:: SUPPLIED MATERIAL ::

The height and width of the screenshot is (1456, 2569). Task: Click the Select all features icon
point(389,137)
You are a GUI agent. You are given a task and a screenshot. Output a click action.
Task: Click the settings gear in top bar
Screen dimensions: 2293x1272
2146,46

:::

» **PROBLEM STATEMENT**
Would you please write out the entries again exactly?

» **REPLY TO THE TASK**
The height and width of the screenshot is (1456, 2569). Task: Click the Select all features icon
point(389,137)
You are a GUI agent. You are given a task and a screenshot. Output a click action.
Task: Click the settings gear in top bar
Screen dimensions: 2293x1272
2146,46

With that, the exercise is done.